Saved entries:
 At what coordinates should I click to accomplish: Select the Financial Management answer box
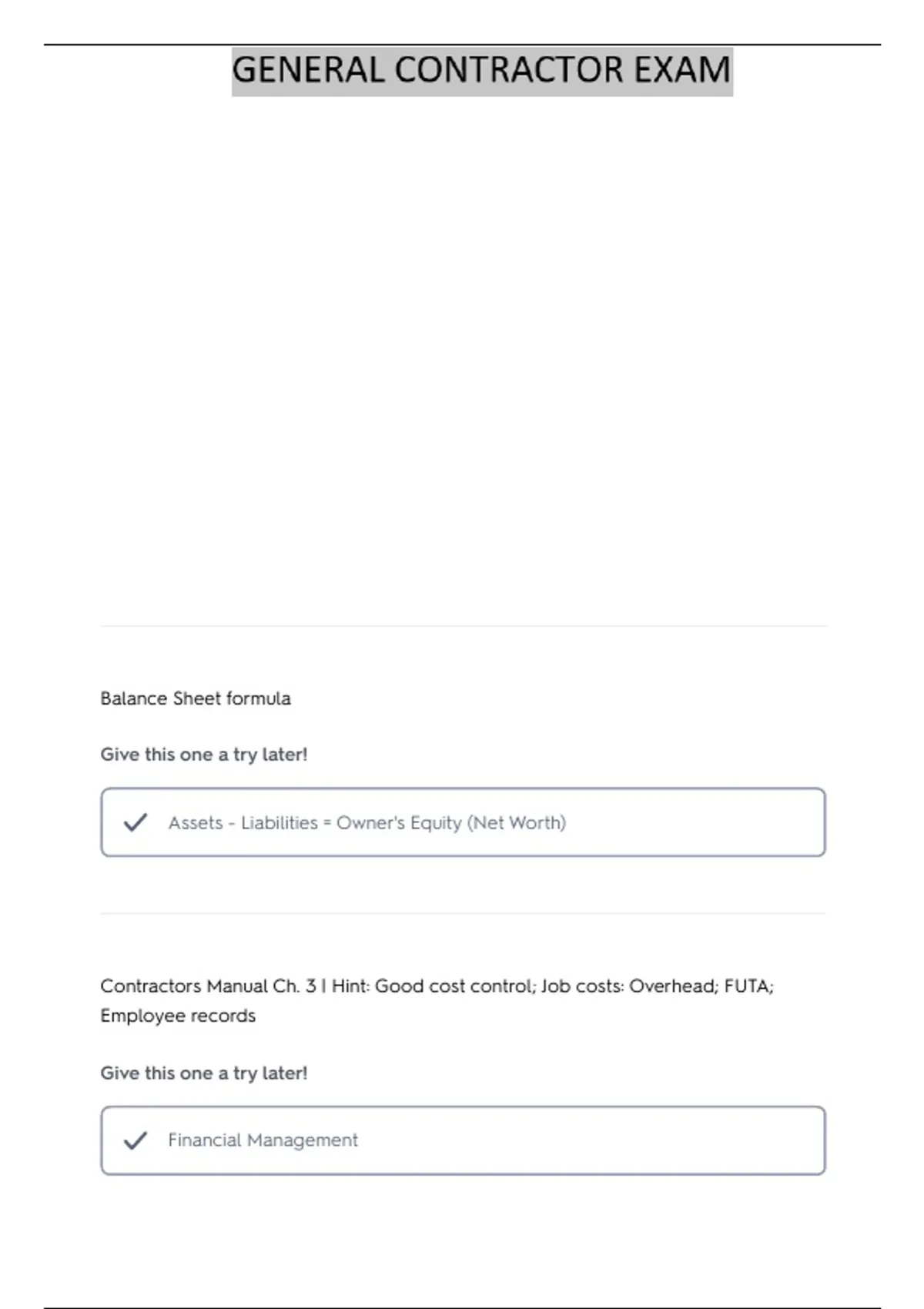tap(463, 1140)
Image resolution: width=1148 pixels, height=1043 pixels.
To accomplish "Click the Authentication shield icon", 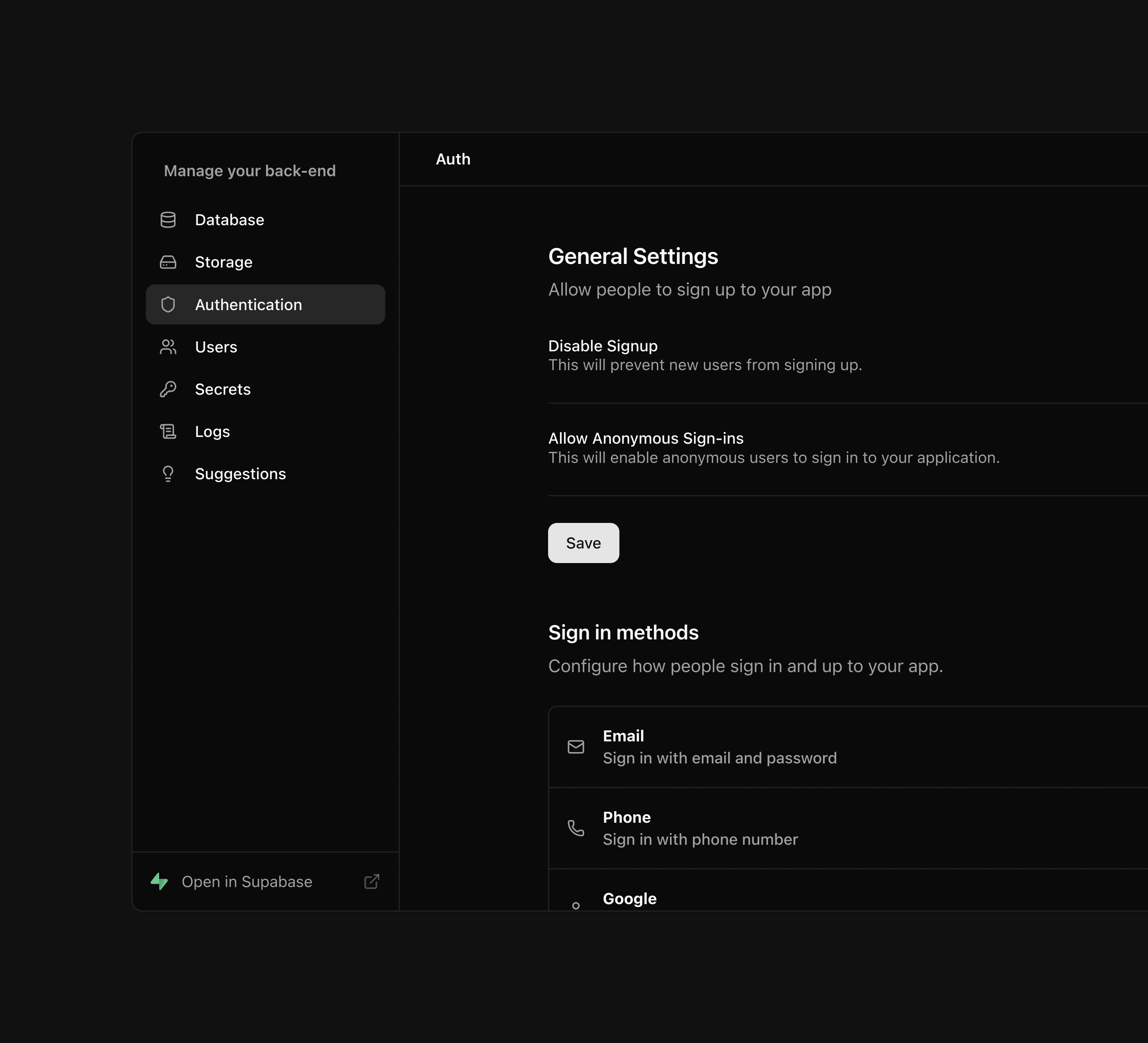I will (168, 305).
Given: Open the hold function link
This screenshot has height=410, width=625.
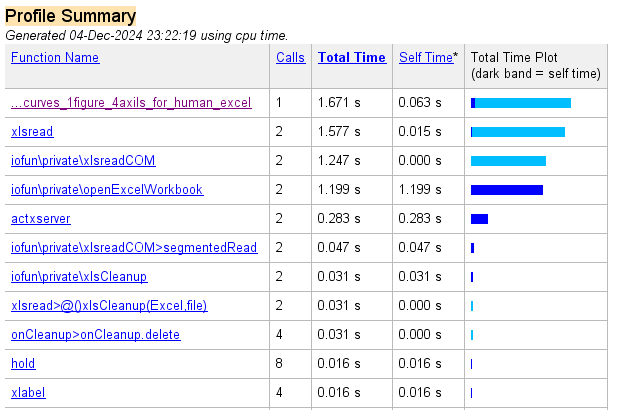Looking at the screenshot, I should (x=23, y=364).
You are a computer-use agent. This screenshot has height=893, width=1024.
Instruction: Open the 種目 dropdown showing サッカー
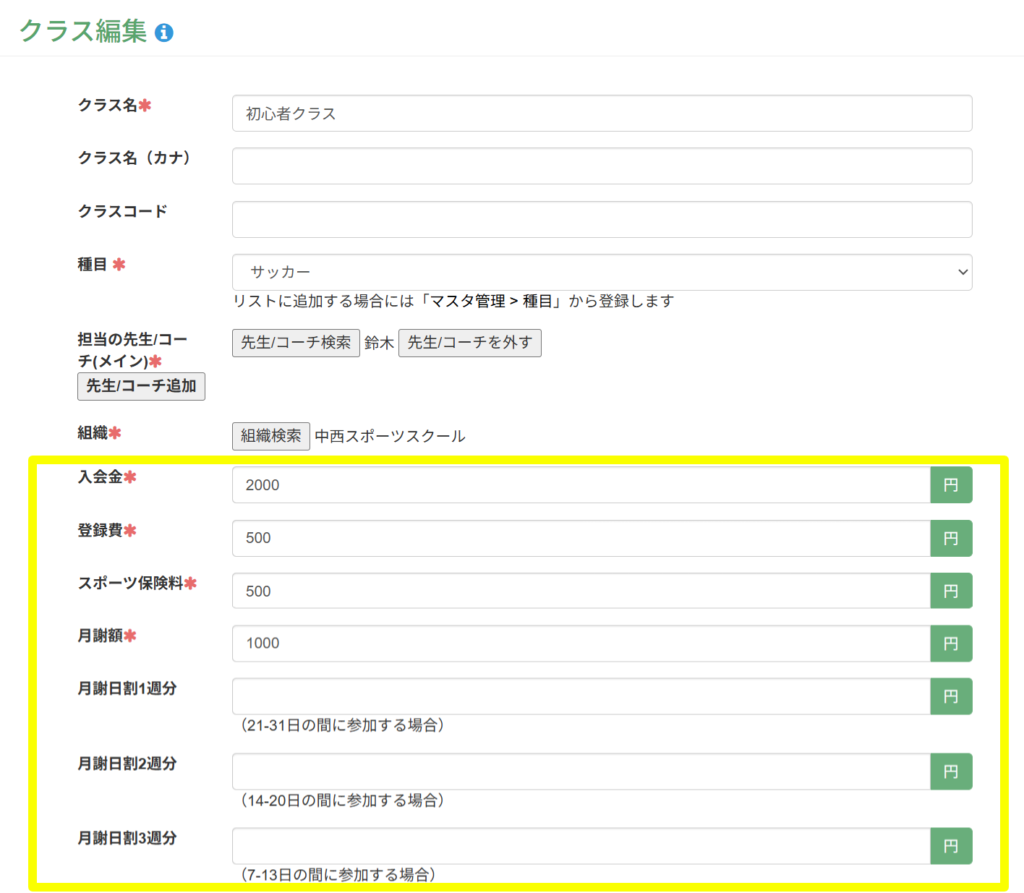tap(601, 272)
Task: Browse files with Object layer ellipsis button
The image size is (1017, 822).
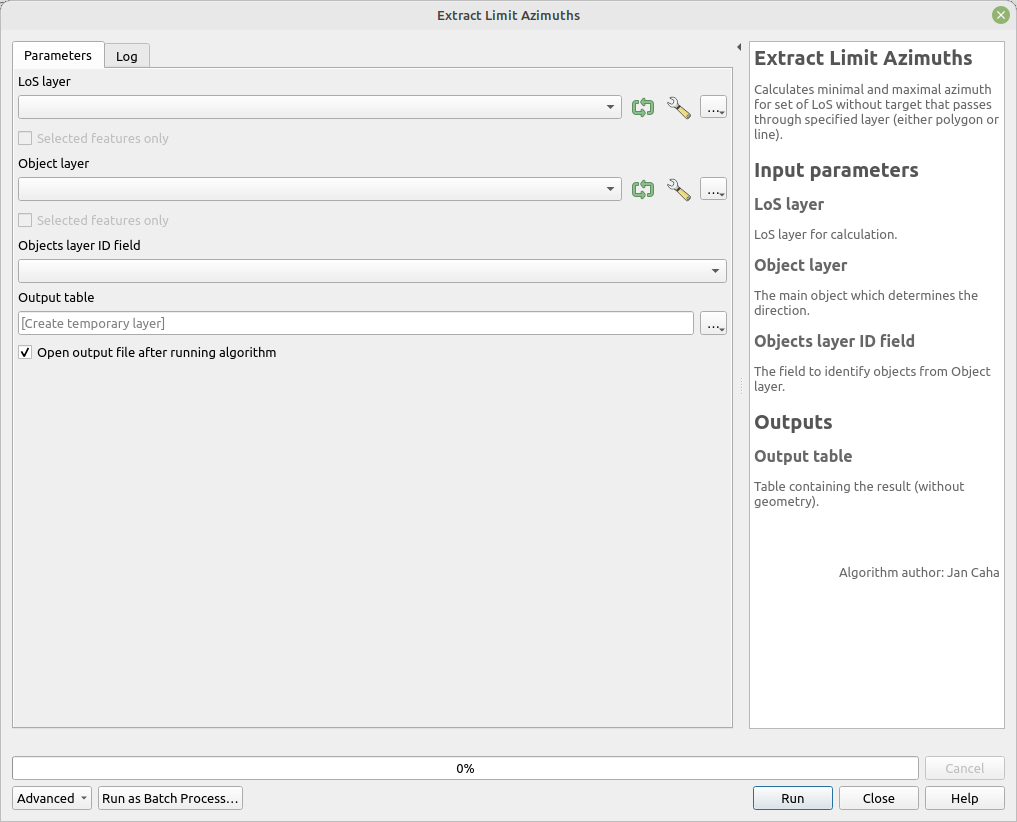Action: [x=713, y=189]
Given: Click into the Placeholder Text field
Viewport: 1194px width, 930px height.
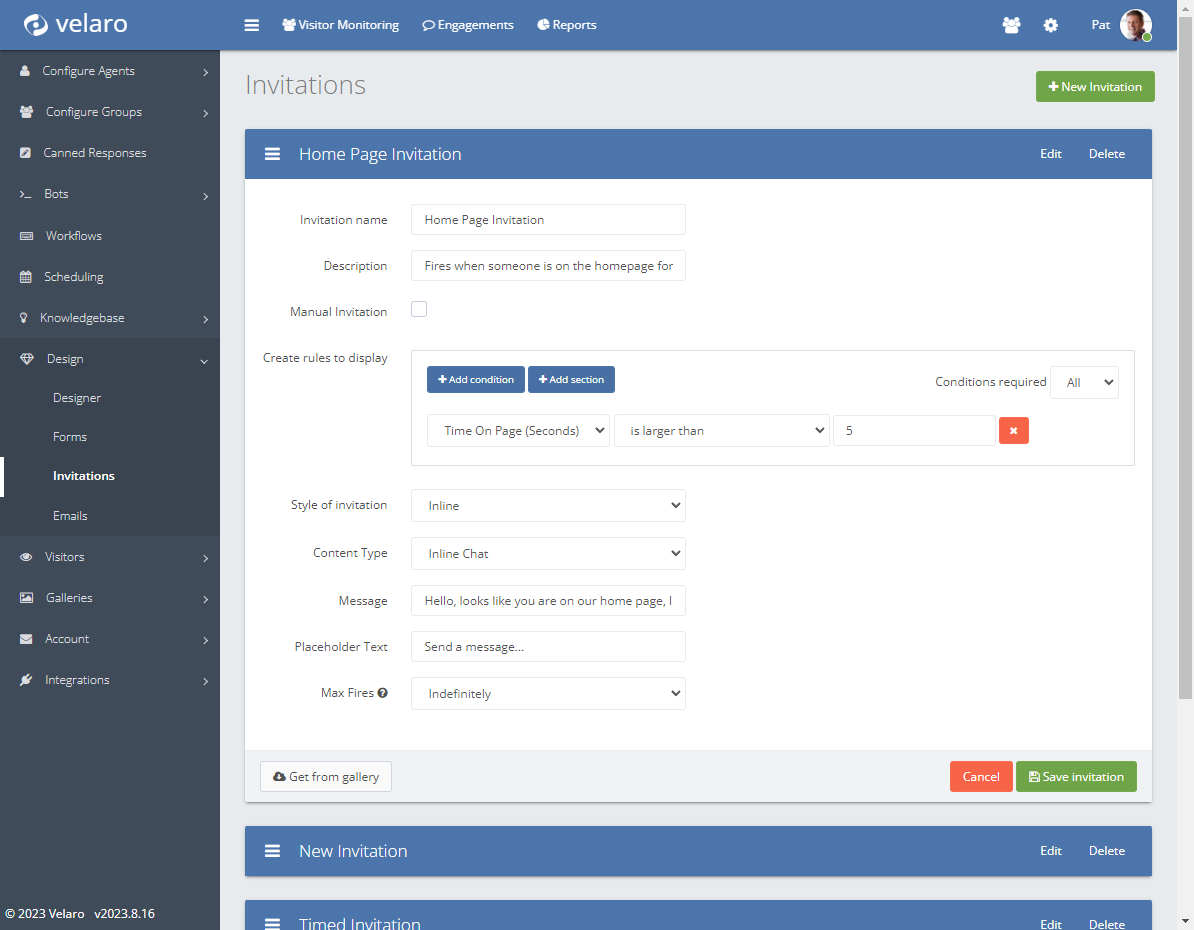Looking at the screenshot, I should pyautogui.click(x=548, y=647).
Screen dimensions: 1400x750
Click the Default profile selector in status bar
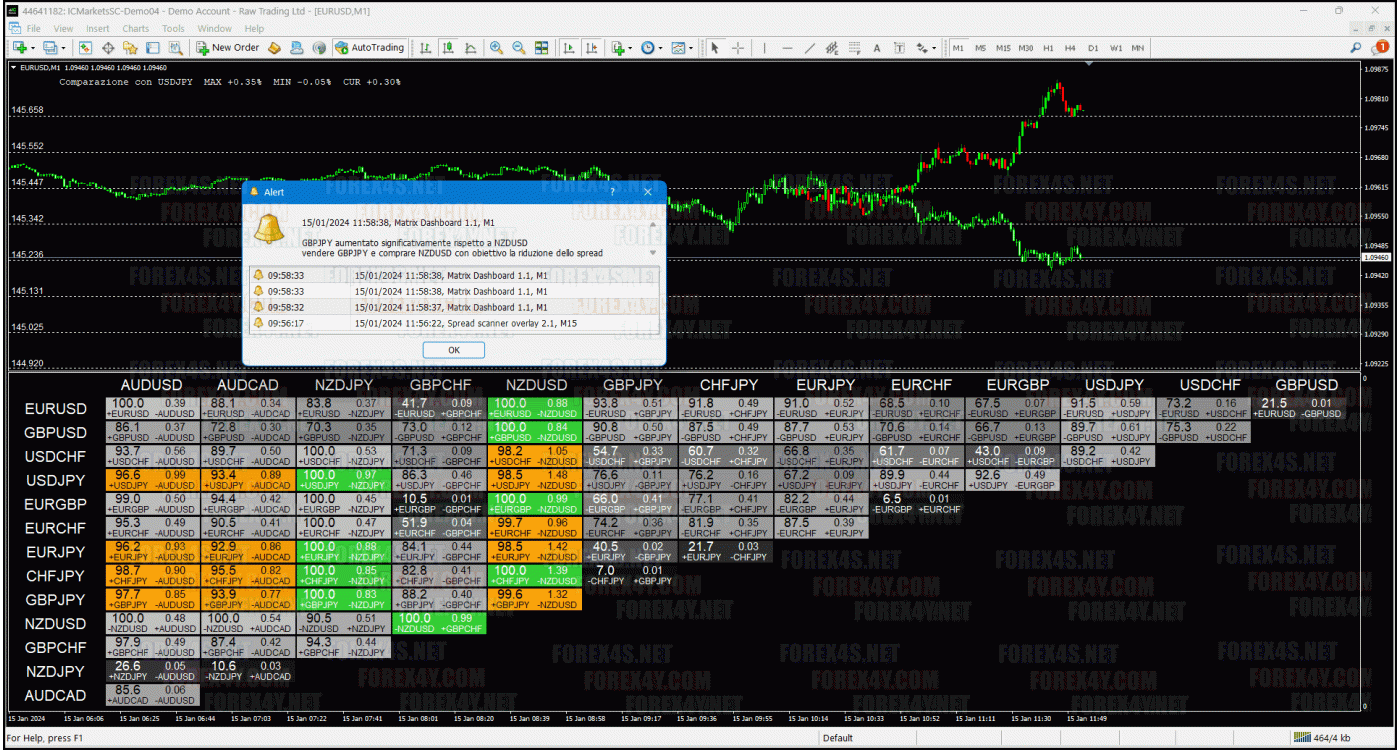[x=838, y=737]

WHAT IS REQUIRED: From the entries above, copy every line where the word "Given" shows up.

TASK OUTPUT:
Given: Open the hold function link
Given: Click into the Placeholder Text field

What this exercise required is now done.